In our study, the mapping resolution is mainly limited by the panel size, which does not allow the unequivocal identification of candidate gene(s) in the detected intervals. Despite this limitation, the loss-of-function mutation in the ENODL-like gene (Prupe.3G291466) or the several aminoacidic substitutions in MYB33/65-like (Prupe.2G050100) represents interesting candidates for future studies. For example, the miR159-regulated MYB33/65 plays a role in disease symptom induction by Cucumber Mosaic Virus in Arabidopsis [51]. The functions of Nodulin-like genes in non-nodulating species is still largely unknown, although recent studies highlight their importance in many aspects of plant development and plant-microbe interaction [52]. ENODL-like family members are supposed to be carbohydrate transporters, although some of them, such as AtENODL1,13–15, were differentially phosphorylated by the treatment with elicitors of plant immunity [53].

In perspective, an improvement of mapping resolution could be achieved by increasing markers density, for example through whole-genome re-sequencing. However, this approach could be advantageous only after the increase of sample size, identifying other tolerant/resistant genotypes and/or transferring the trait in different genetic backgrounds, primary in breeding-derived accessions.

Conclusions

The present study is the first effort to identify genetic factors involved in Sharka disease in peach through a GWA approach. The understanding of the genetic basis of peach response to PPV infection is crucial to exploit favourable alleles already present in cultivated peach germplasm, representing a short-term solution for endemic areas and a more feasible approach compared to the introgression from related species. We provide evidence of the presence of quantitative resistant loci in a collection of peach accessions. Although with some limitations due to the small panel size and low number of tolerant individuals, we identified three major loci and three highly informative SNP markers, accounting for most of the phenotypic variability in PPV-M susceptibility that could be useful for marker assisted breeding or selection.
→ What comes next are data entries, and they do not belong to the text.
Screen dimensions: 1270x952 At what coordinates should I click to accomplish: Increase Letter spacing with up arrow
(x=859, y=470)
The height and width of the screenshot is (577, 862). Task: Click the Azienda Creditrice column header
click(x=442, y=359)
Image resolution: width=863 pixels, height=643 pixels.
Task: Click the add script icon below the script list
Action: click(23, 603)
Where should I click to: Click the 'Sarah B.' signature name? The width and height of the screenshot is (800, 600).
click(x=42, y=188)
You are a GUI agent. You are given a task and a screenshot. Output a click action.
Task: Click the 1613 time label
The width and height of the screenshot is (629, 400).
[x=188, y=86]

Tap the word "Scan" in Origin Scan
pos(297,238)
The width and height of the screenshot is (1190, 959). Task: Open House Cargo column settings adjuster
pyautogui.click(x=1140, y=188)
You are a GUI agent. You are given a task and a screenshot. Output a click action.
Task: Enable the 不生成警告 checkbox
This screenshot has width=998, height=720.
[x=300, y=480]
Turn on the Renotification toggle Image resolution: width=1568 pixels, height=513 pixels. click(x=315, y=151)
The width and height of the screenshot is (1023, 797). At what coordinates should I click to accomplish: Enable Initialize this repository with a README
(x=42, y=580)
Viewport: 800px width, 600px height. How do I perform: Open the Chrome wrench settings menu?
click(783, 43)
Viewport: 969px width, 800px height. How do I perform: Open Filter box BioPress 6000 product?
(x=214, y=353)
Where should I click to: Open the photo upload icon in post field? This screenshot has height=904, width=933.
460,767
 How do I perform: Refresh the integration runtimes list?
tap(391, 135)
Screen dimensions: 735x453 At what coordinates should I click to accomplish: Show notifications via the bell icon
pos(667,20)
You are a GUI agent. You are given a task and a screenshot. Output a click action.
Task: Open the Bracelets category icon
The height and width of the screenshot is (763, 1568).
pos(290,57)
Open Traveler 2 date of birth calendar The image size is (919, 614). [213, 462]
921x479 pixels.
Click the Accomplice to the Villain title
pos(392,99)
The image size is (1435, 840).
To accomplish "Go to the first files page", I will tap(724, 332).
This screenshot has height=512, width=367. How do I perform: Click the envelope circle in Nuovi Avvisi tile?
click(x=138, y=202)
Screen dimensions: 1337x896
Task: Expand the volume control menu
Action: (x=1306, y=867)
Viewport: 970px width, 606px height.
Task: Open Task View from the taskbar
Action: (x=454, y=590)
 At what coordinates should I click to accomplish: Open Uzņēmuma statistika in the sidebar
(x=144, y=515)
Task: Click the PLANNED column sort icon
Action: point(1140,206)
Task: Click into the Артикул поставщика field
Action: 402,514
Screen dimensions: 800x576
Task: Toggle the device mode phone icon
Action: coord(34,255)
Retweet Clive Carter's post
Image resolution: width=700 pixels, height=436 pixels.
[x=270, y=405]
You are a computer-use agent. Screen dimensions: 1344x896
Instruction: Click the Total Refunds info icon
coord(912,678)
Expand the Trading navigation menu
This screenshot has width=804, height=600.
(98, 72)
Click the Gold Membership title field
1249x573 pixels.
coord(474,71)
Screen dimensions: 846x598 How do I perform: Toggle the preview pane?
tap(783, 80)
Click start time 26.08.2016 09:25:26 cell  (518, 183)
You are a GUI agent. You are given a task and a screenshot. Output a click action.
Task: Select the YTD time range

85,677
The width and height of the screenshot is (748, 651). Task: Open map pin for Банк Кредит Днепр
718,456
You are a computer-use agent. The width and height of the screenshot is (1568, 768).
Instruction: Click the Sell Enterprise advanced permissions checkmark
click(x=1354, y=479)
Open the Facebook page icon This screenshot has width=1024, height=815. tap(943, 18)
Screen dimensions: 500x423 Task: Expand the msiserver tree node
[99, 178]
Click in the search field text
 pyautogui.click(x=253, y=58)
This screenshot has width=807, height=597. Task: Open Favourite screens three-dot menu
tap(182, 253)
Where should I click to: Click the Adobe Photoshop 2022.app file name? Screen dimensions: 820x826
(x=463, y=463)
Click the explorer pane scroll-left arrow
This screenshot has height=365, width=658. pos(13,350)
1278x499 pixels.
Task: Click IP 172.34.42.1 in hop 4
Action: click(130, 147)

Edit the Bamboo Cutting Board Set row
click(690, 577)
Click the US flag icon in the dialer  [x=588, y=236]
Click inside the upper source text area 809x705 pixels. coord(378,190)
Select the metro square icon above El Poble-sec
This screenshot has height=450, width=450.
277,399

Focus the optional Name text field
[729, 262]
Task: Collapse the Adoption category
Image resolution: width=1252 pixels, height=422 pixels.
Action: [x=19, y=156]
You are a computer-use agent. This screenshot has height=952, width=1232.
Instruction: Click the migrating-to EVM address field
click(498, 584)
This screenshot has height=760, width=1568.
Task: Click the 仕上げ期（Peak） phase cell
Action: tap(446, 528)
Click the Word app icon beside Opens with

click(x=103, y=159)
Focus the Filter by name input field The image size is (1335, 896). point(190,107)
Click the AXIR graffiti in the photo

Clearly, results should be confirmed by further studies. Biparental populations derived from this set of germplasm may represent a first step of validation and for this purpose, progenies derived from ‘Kamarat’ and ‘Ghiaccio1’ are presently being developed and will be directly evaluated by on-fields trials in endemic areas. Alternatively, the combination of association studies with larger populations and bi-parental linkage mapping could assist the confirmation of the identified loci and also the localization of additional loci or rare variants affecting host susceptibility.

Methods

Plant material and genotyping

The panel of accessions used in this study (Additional file 2) derived from some Italian peach germplasm collections. The IPSC peach 9 K SNP array [54] was used to genotype the analysed population of 85 individuals, using the SNPs selection criteria described in a previous study [32]. Genotyping data were filtered for marker missing rate < 10% and minor allele frequency (MAF) > 5%, finally retaining a total of 6009 SNPs for GWA analysis. The Peach Genome assembly V2.0 [55] was used as a reference for SNP marker positions.

Phenotyping procedure

The degree of PPV susceptibility was evaluated through artificial inoculation, using the protocols described by Amenduni et al. [56]. Vegetative buds of each accession were grafted onto four to seven ‘GF305’ (peach seedlings) and inoculated by double chip-budding with PPV-M 0019 UBA, a highly virulent strain originated from Greece [57]. One or two plants for each accession were retained as healthy controls. The trial took place in insect-proof screenhouses located at the Centro di Ricerca e Sperimentazione in Agricoltura “Basile Caramia” (Locorotondo, Italy) or at the CRPV-Astra Martorano 5 (Cesena, Italy). Responses of the grafted scions to PPV infection were evaluated through visual inspection on a monthly basis, from early shoot growth until June, and for a minimum of two years. A scale-based scoring method taking into account symptoms intensity and distribution was adopted (Additional file 19: Figure S12), as follows: 0, no symptoms; 1, very light diffuse spots and symptoms in one or two leaves; 2, diffuse spots bordering leaf veins and symptoms in more than two leaves; 3, diffuse spots and deformed leaves, symptoms in most leaves. Symptomatic class was assigned each year based on the maximum degree of susceptibility showed along the time-points. The presence or absence of the virus was verified by ELISA assay using the universal monoclonal antibody 5B. Plants without symptoms on the shoots growing from the chip-buds or rootstocks and with a negative ELISA reaction for both the inoculum and rootstock were re-inoculated by chip-budding each year. Accessions negative to ELISA test were further assayed by RT-PCR as described by Wetzel et al. [58]. Among the 85 accessions used for GWA analysis, 46 were evaluated for PPV-M susceptibility (Additional file 1). The phenotypes of the remaining accessions were derived from studies adopting the same viral strain and evaluation protocol [5961], except for a few cases of highly susceptible accessions derived from other publications [7, 8, 62]. Seedlings from three pseudo BC1 populations derived from ‘Orion’ (peach) x SD45, 75 and 81 (thress ‘Summergrand’ peach x P. davidiana ‘P1908’ selections) and composed of 39, 18 and 13 individuals, respectively, were evaluated using the same protocol described above. Each seedling was assigned to a symptomatic class after four years of observations (Additional file 17).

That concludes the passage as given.